▶ _WHAT YOU NEED TO DO_
1. In the forum post about the generalized linear mixed model, how many conditions were participants randomly assigned to?
2. Using the forum post about the generalized linear mixed model, explain why the poster chose to fit a binomial logistic mixed model in SPSS.

Generalized Linear Mixed Model

I have three independent variables (all binary) and two interaction variables that I would like to test for their effect on the dependent variable "Awareness_level". This dependent variable is also binary.

I assigned participants randomly to one of 8 different conditions. In the assigned condition they were exposed to 1 of 8 advertisements (advertisements were varied based on different combinations of the 3 independent variables). All participants were asked the same questions to assess awareness: one question to assess recall and one question to assess recognition.

I restructured the data in SPSS so that for each subject there are two rows of data. The first row (index variable awareness_type is 1) shows recall and the second row (index variable awareness_type is 2) shows recognition. I created the variable awareness_level as a target variable. See picture (might be more clear).

To add an intercept to the model that is different for every participant, I choose to fit a binomial logistic mixed model by running a Generalized linear mixed model with a binomial regression in SPSS.

I think I should add all the independent variables (used to create the different conditions) + the interaction terms as fixed factors, while adding a random effect for subject ID.

Should I also add the index variable "awareness_type" as a independent variable?

I used this manual from SPSS as a basis (although it is for multinomial logistic mixed model) http://pic.dhe.ibm.com/infocenter/spssstat/v20r0m0/index.jsp?topic=%2Fcom.ibm.spss.statistics.cs%2Fglmm_cablesurvey_howto.htm

They interpret the fit of the model by looking at the accuracy / classification table. But if I'm correct you should compare the accuracy rate to the proportional by chance accuracy rate right? How do I calculate this one?

And wouldn't it be better to assess the model fit based on the information criterion instead of accuracy rate? And which one is better than, Bayesian or Akaike corrected?

Would be great if you can help me!!

▶ _GIVEN RECORDS_
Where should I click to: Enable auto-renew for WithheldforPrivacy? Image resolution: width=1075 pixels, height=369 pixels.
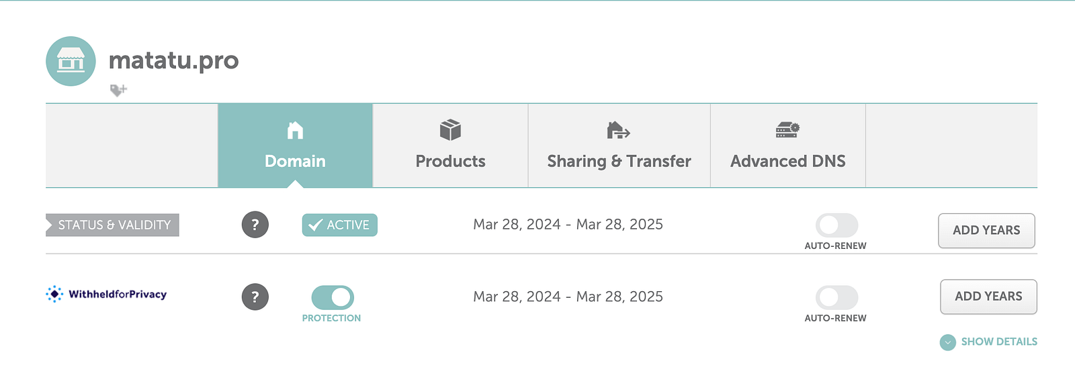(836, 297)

--

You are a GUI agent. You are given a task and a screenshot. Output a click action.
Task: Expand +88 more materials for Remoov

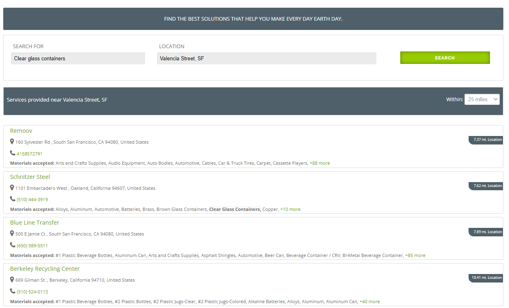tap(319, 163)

---

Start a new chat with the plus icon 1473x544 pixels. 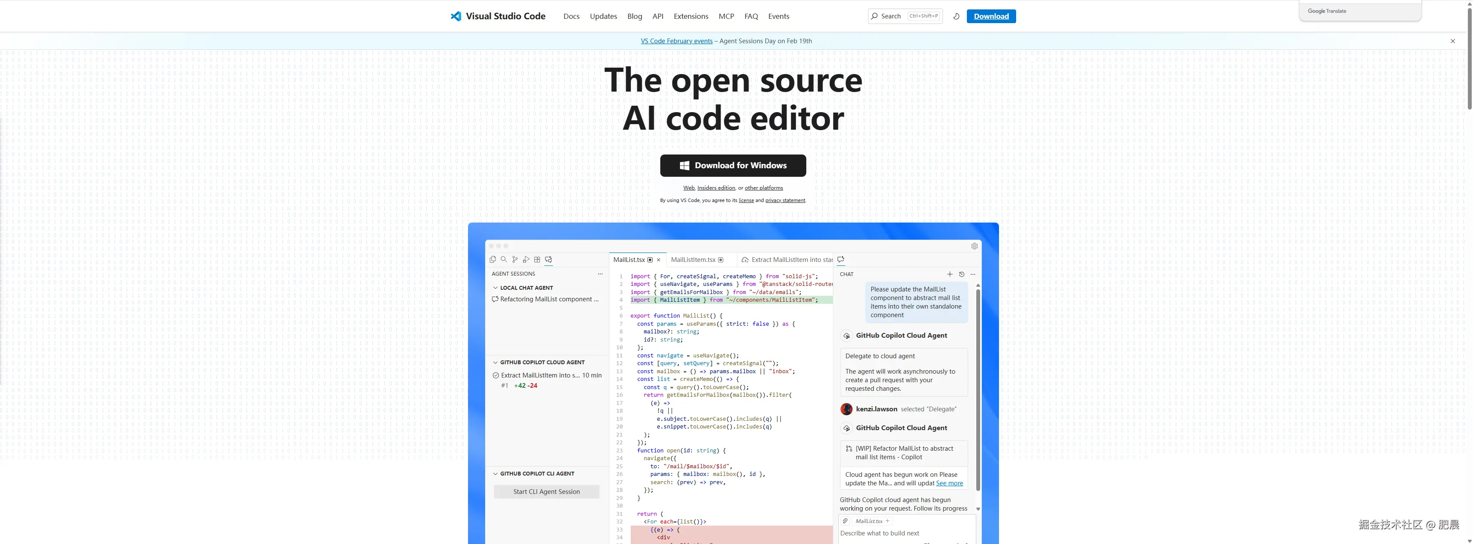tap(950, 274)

▶ _ANSWERS FOR THE EXERCISE_
1. Eight.

2. The poster wanted to add an intercept that differs for every participant. To do that, they fit a binomial logistic mixed model by running a generalized linear mixed model with a binomial regression in SPSS.